I hope you’ll read and enjoy THE TEXAN’S IRISH BRIDE. The gorgeous cover is one of my favorites. The buy link for THE TEXAN’S IRISH BRIDE is www.thewildrosepress.com/caroline-clemmons-m-638.html in print and e-download, and it’s also available at Amazon and other online stores. My website is http://www.carolineclemmons.com/. Other books at The Wild Rose Press are the contemporary romance HOME, SWEET TEXAS HOME, historical SAVE YOUR HEART FOR ME, and paranormal time travel OUT OF THE BLUE. My backlist is now available on Smashwords and Amazon Kindle for 99 cents each, and so is my new mystery, ALMOST HOME.

7 comments:

Virginia C said...

Hi, Caroline! Maureen O'Hara is a favorite of mine. To me, she is the most beautiful of all the Hollywood ladies. She is outwardly lovely--that bone structure! Today, at age 80+, she is even more beautiful. However, I think her inner spirit shines through. She stands tall. She and John Wayne were a marvelous movie duo, and in real life, they were the greatest of friends. Their film, "The Quiet Man", is beyond classic--it's magic! If you and I both looked like Maureen, and we lived in the fabulous Old West, wouldn't we have had a grand time! Maybe we would each been romanced by a "Duke"--Duke Wayne, that is! You are such a wonderful storyteller : ) "The Texan's Irish Bride" looks gorgeous and sounds like a great romance read!

Susan Macatee said...

The Texans Irish Bride was a great story, Caroline!

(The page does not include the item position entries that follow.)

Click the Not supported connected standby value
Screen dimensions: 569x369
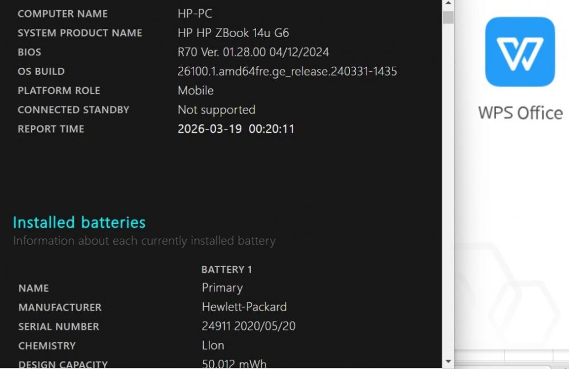point(217,110)
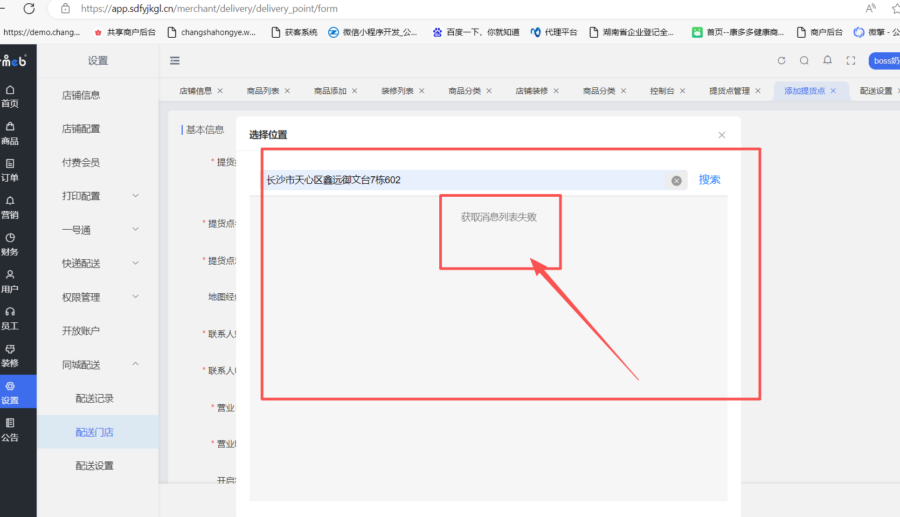
Task: Click the sidebar collapse hamburger icon
Action: (x=175, y=61)
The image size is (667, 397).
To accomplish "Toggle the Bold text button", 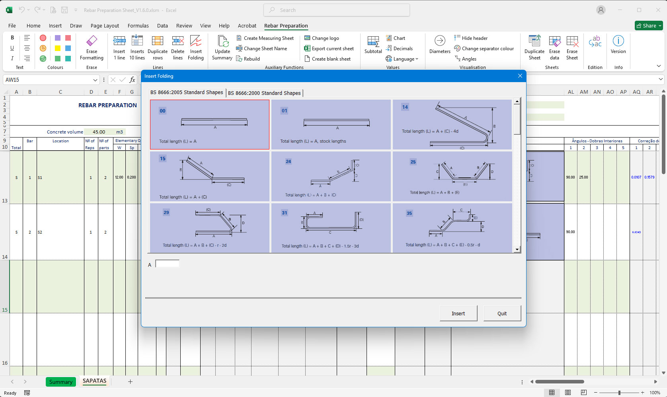I will tap(12, 38).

After reading historical romances, I fantasized about traveling through time and living in the past. And after joining a Civil War reenactment group, that was the time period I most would want to visit.

That's why my first romance, a time travel, is set during the American Civil War. I used a lot of my own observances and reactions after spending the weekend in Civil War camp to my modern-day time traveling heroine.

derekd said...

I wonder if we could write fiction if we didn't indulge our fantasies? Scenes roll though my head like movies. After watching a compelling film, or reading a book that hooks me, I find myself daydreaming sometimes for weeks after, coming up with alternative storylines.

Virginia mentioned The Quiet Man. That is my favorite O'Hara movie also. Never ceases to entertain. Sounds like your Texan's Irish Bride is an entertaining story as well. Good luck with it.

Paisley Kirkpatrick said...

I don't know what it is about your cover, maybe the colors, but I just love seeing it.

I stand on the fifth on revealing my fantasies. You'd get to know way too much about me. :)

We do have flush toilets up here in the mountains, but no heater or air conditioner. I guess living in these gorgeous trees was one of my fantasies and it's come true.

christicorbett said...

I LOVE Maureen O'Hara, especially in the movie "McLintock". She definitely held her own against John Wayne in that one!

Great post!

Christi Corbett

Jacquie Rogers said...

I just loved The Texan's Irish Bride! And I've always admired Maureen O'Hara, too. She's in the third Much Ado book--because no other actress could begin to fill that role other than Ms. O'Hara.

I guess what stirs my fantasies about the Old West is all the variables--people from all over the world came to make their fortunes. Most didn't. The ones who didn't, but managed to carve good lives for themselves intrigue me the most.

Caroline Clemmons said...

Thanks so much for your comments. My husband and I have watched "The Quiet Man" so many times we know most of the dialogue. We also love "McClintock." When we were in Ireland once, we ate lunch at the B&B where Maureen O'Hara stayed during the filming of "The Quiet Man." I was thrilled even to see the place because of the connection to her.